The blade also didn't cut well and needed thinning. (I wasn't the first owner and maybe previously only the edge had been sharpened, with no thinning to maintain geometry. (However, I think the knife was only used lightly before and when I had it it was not very different from being new.) Thickness was more pronounced toward the front half of the blade, I thought, which was too thick and had extra steel/mass. I felt if more effort had been put into creating the right taper and getting the geometry right, instead of a snazy polished wide bevel + shinogi, with too much thickness left above the shinogi, then you'd have a better knife. 
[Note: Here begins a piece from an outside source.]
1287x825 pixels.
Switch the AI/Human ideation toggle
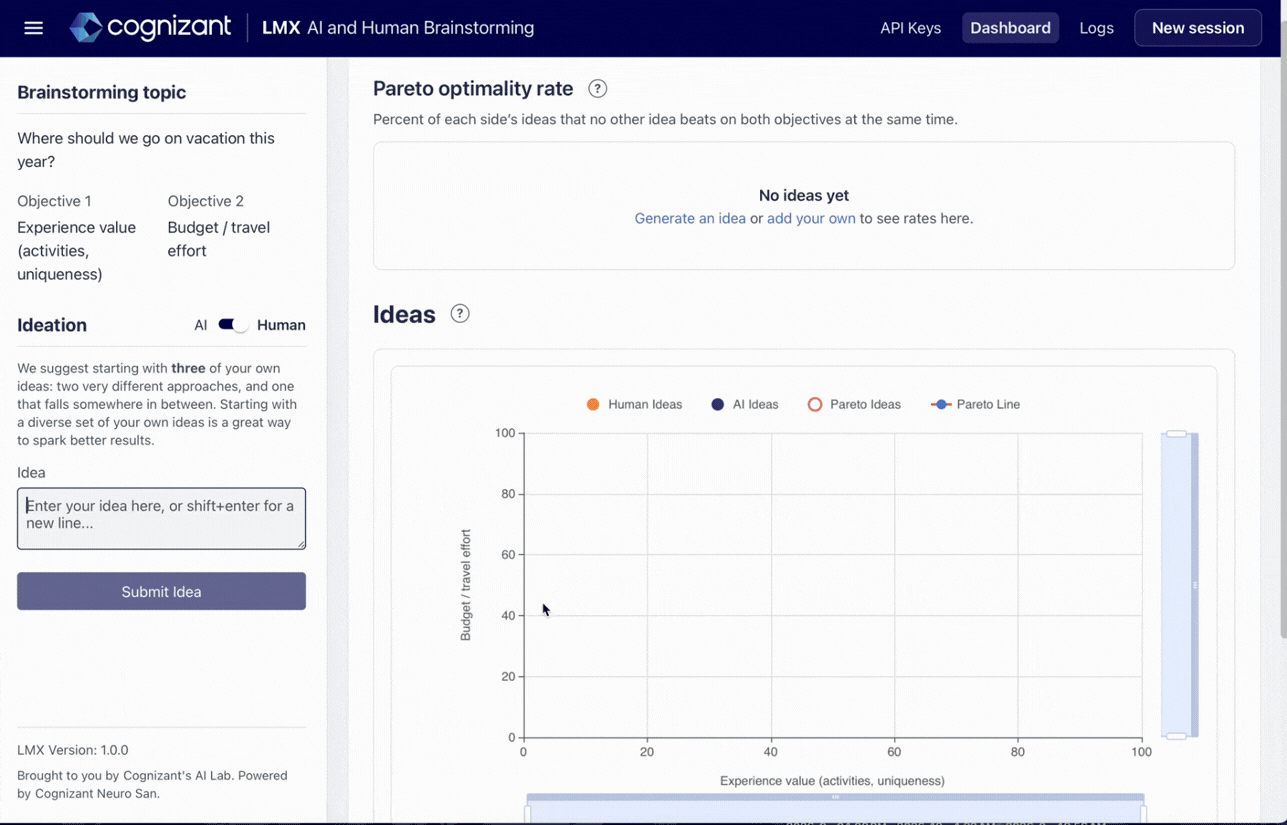click(233, 325)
Overall, my impression is these are overrated/overpriced for what they are, designed to look good and appeal to international buyers who go for a good finish, polished spines, etc. The performance was disappointing and, if you look to thin as you go and maintain geometry over time, not just sharpen the edge, while still trying to keep a knife that's supposed to look good looking good (ie. without grind problems revealled, and with that uniform shinogi maintained which isn't possible when the grind is irregular) then this knife would be a pain. :bat:


----------



## inzite (Dec 18, 2015)

Asteger said:


> I'll disagree with what's been said so far. I've just had one Kono Fujiyama (Blue2 240mm) but was not a big fan. Yes, a 'nice blade' but one I think that's made above all to look good with its nice finish and wide bevels and clear straight shinogi.
> 
> You'd think it'd be an easy knife to maintain, just thinning along the wide bevel and then tending to the edge. The wide bevel and clear, uniform shinogi are machined and polished on, however, and do not reflect the real contours/geometry, which come out as soon as you put it to the stones along the wide bevel. The one I had was ground irregularly, kind of like you'd expect with a cheap KU nakiri. The front of the blade was especially bad, with the natural shinogi waving toward the tip away from the superficial shinogi and bevel curing upward to the spine. (The problems were more so on the front/right side of the blade where geometry features more, rather than the flatter back.)
> 
> ...



great insights!


----------



## marc4pt0 (Dec 18, 2015)

I had one but wasn't 100% in love w/ it so I sold it. After I sold it I started to regret it, go figure. But then I got a 240 Blue #2 Syousin Sakura, in fact I think I was the first one to jump on this newer line earlier this year when James released it. I put it up against the Kono 240 I sold to a buddy of mine and we both agreed the Sakura is a much better performer. 
Take in mind that was just _our_ thoughts, and for what it's worth that same buddy of mine still has and uses the Kono on a regular basis. I doubt he'll ever sell it.


----------



## Smurfmacaw (Dec 18, 2015)

Don't mean to jack the thread but.....Marc, have you sharpened the Syousin yet? Just wondering if the bevel is flat or if it takes a couple of times on the stones to get them really flat. (they are sand blasted so it's hard to tell.) Great performer though, as good as my shig's. Blue super seems to hold it's edge well, I haven't had the urge to sharpen it yet anyway. My wife likes it a lot too and commented on how well it cuts. (interesting picture, 5 foot tall woman running around the kitchen with a 240 gyuto in her hands lol). The only two wide (or single) bevel knives I've had that had truly flat bevels are the shig's and the Haburn. I've heard the Heiji's are flat but I've not had one of those.


----------



## chinacats (Dec 18, 2015)

Smurfmacaw said:


> I've heard the Heiji's are flat but I've not had one of those.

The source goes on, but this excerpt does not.